→ STUDY MATERIAL
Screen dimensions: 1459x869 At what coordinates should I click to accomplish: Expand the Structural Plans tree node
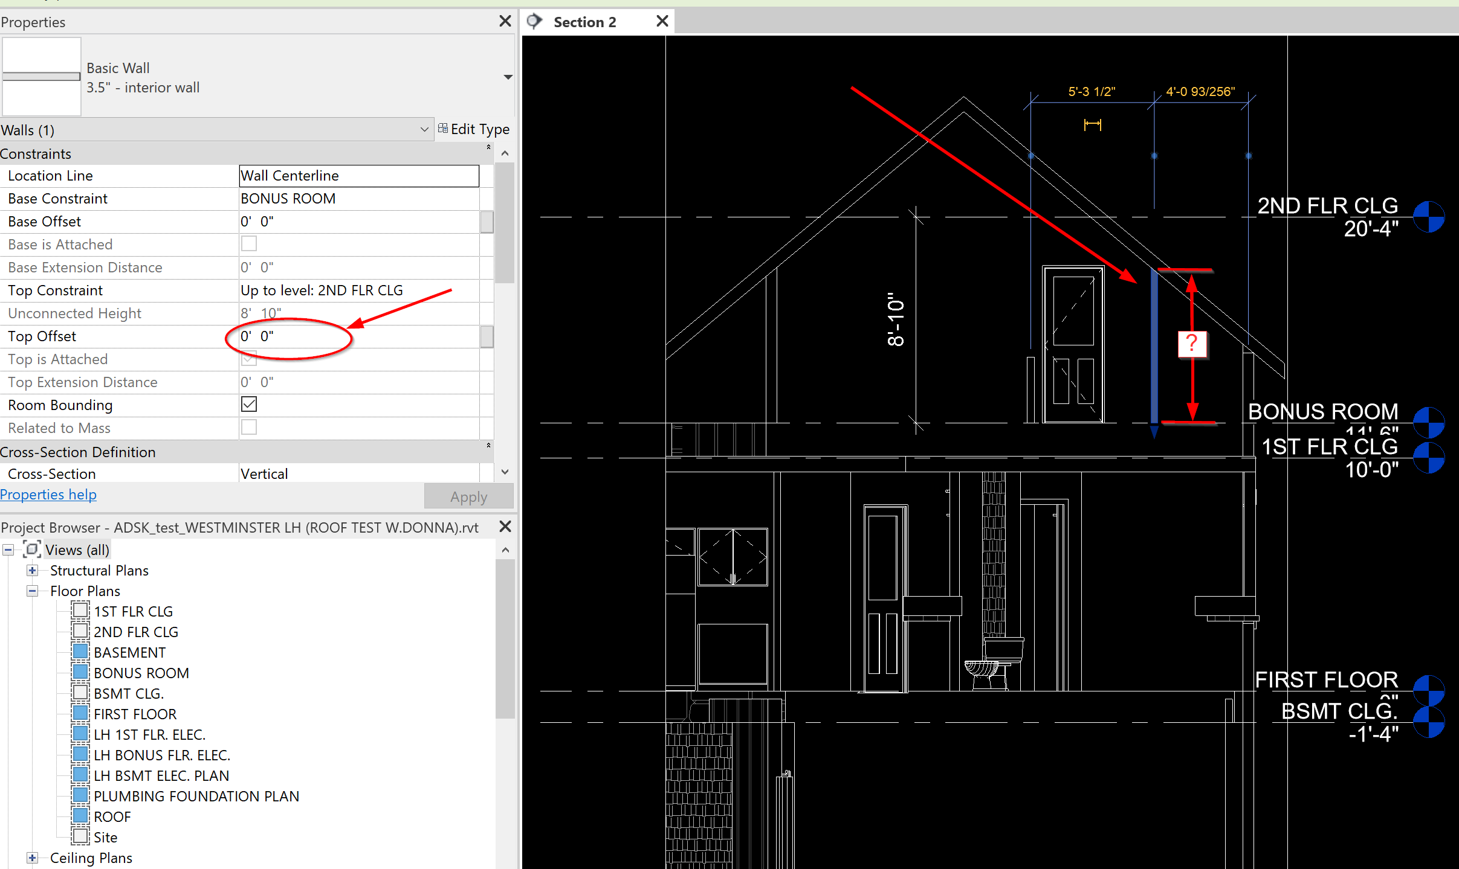click(31, 570)
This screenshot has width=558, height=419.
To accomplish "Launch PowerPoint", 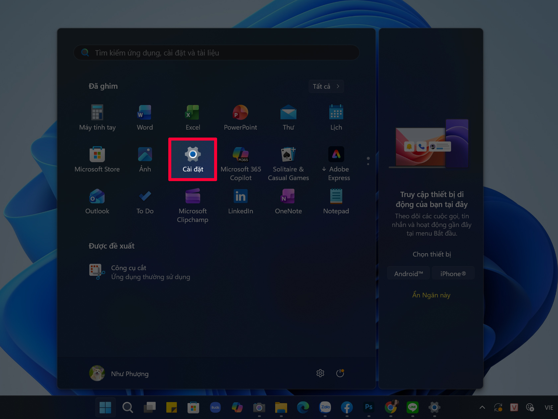I will 240,117.
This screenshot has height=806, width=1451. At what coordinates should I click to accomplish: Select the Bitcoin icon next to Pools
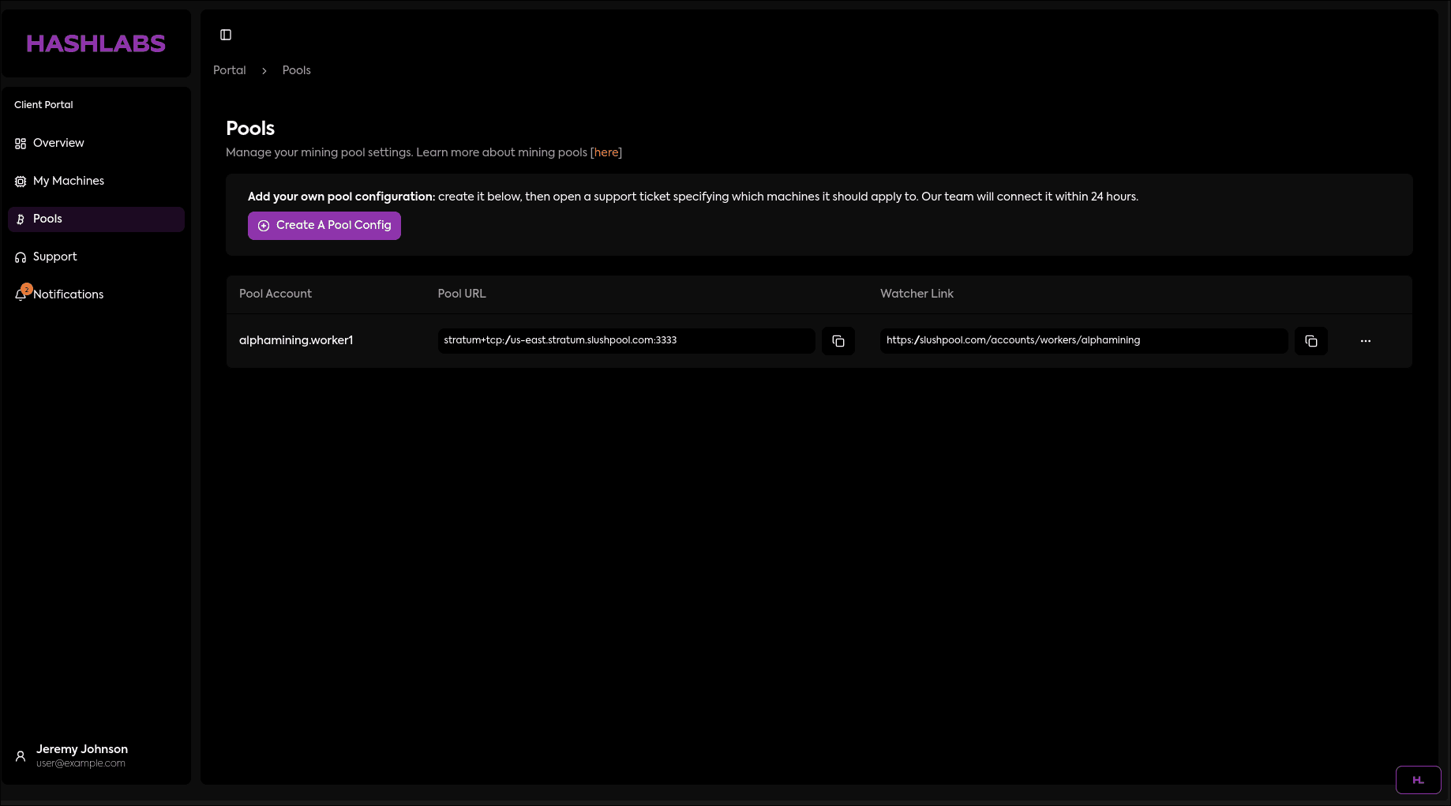coord(20,219)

→ WORK TASK
Each line from the one holding "This screenshot has height=806, width=1451." through the final line of the data needs to be transcribed exactly. Include both ends, skip the pictures, and add nothing.

→ RESPONSE TO THIS EXERCISE
This screenshot has height=806, width=1451. At what coordinates should I click to accomplish: Select the Bitcoin icon next to Pools
coord(20,219)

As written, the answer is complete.